Biodiversity Threatened by Pesticide Drift, Study Finds; Organic Agriculture Cited as a Holistic Solution
(Beyond Pesticides, January 3, 2025) Pesticides that are sprayed and become airborne significantly disrupt ecological balances and affect nontarget species that are crucial for maintaining biodiversity, according to an article in Environmental Pollution. In this review of studies throughout countries in North and South America, Europe, and Asia, among others, researchers from Germany, Norway, the United Kingdom, and Poland reinforce the science about pesticides’ direct effect on species and the cascading effects of pesticide drift through various trophic levels within food webs that lead to overall devasting population effects.

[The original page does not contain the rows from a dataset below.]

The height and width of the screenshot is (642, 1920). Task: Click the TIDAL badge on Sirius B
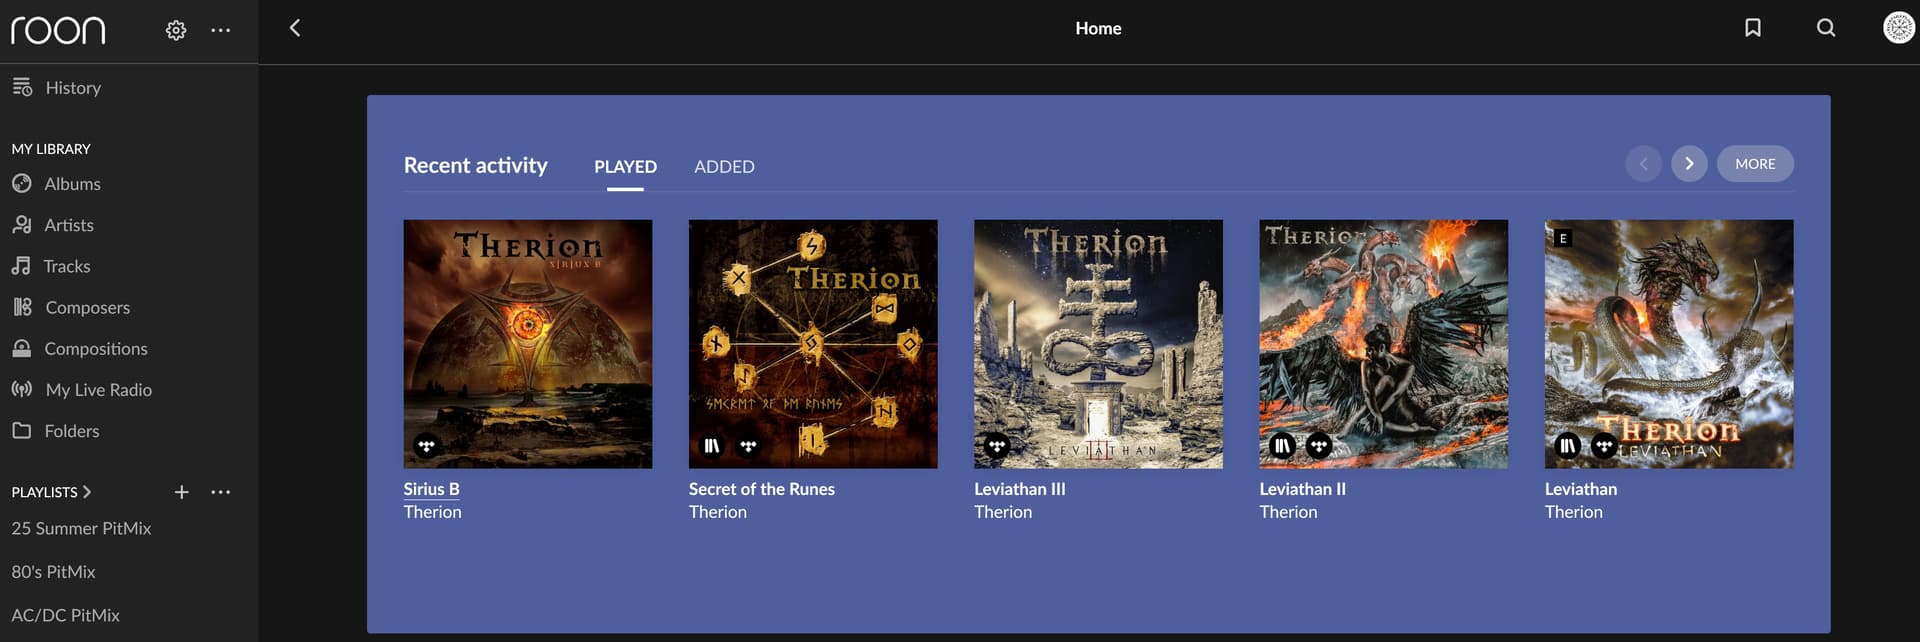pos(427,446)
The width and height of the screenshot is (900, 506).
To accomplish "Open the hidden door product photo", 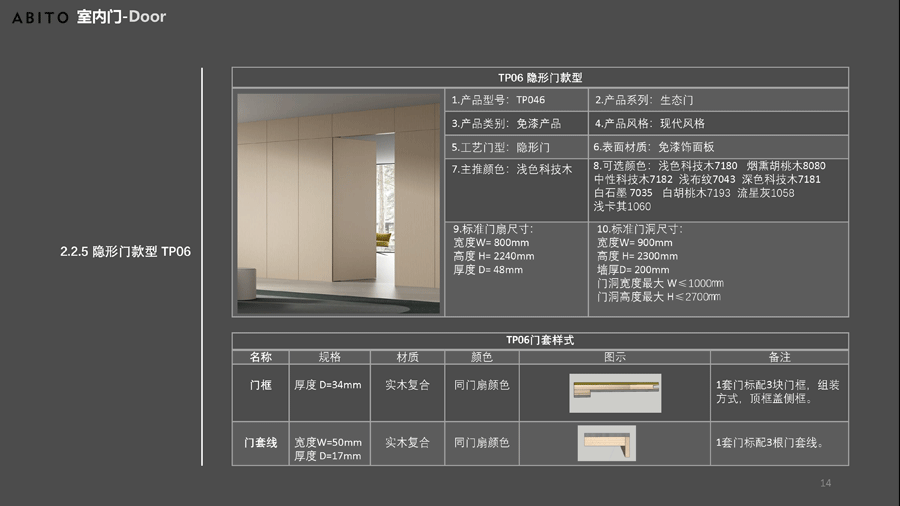I will tap(339, 203).
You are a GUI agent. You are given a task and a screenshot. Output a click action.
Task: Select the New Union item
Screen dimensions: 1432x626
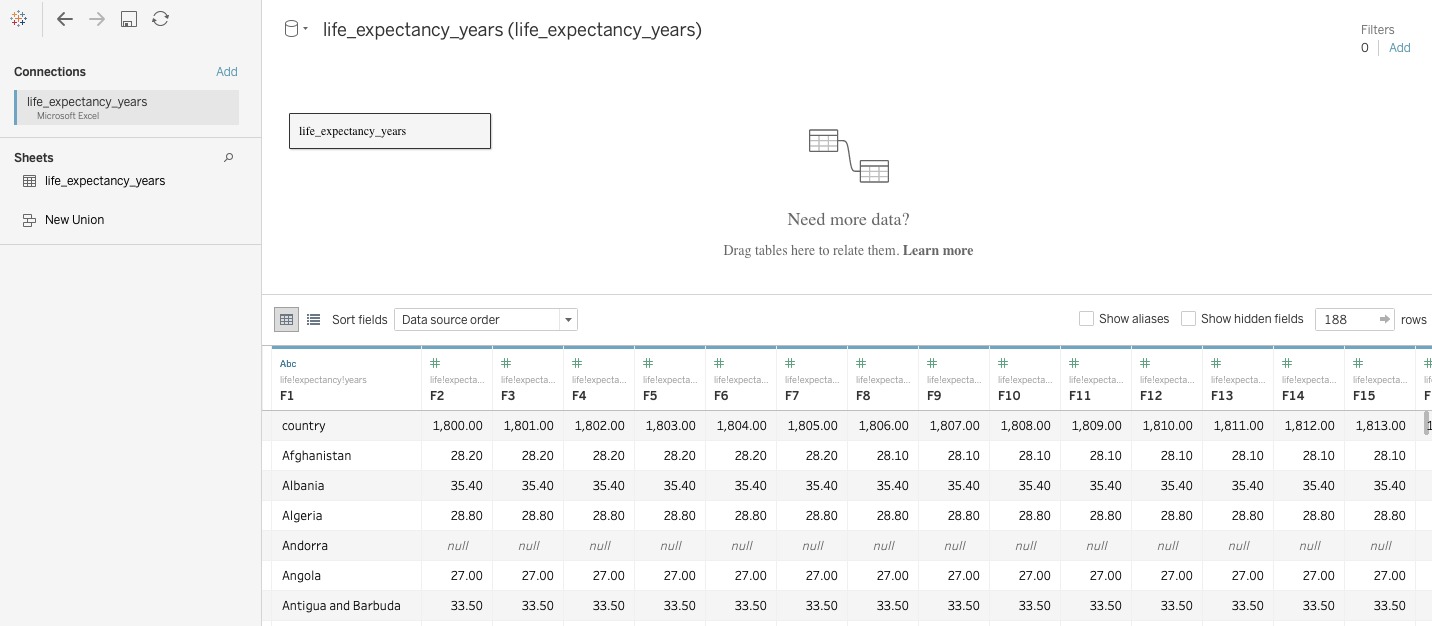(74, 220)
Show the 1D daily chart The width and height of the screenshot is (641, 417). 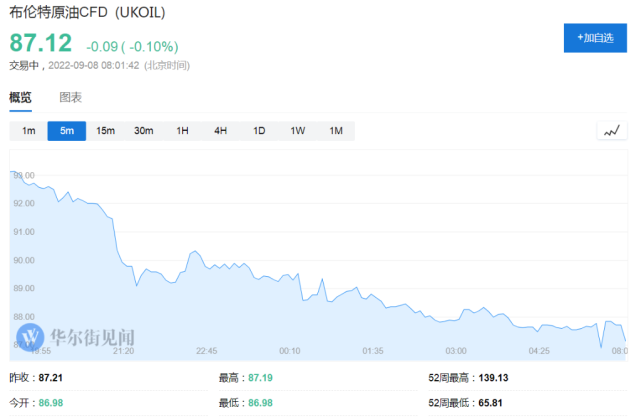(x=259, y=131)
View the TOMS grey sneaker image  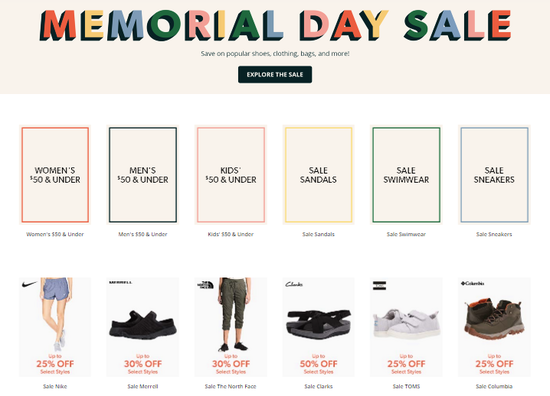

This study “addresses the interconnectedness of these impacts and illustrates the complex threats that pesticide drift poses to biodiversity across multiple ecosystems,” the researchers state. They continue: “Impacts include reduced reproductive rates, changes in growth, development, and/or behavior, modification of diversity or community organization, disruption of food webs, and declines of important species. Pesticides disrupt the delicate balance between species that define a functioning ecosystem. Impacts can be local, transnational, or even continental.”
Pesticide drift threatens beneficial species and subsequently the entire agricultural system. The process of pesticide drift, “in which up to 25% of applied pesticides are carried by air currents, can transport chemicals over hundreds or even thousands of kilometers,” the authors state. Other research has found that less than .1% of pesticides applied to crops reach the target pest. Drift rates vary due to a series of factors including temperature, wind speed, humidity, and soil type.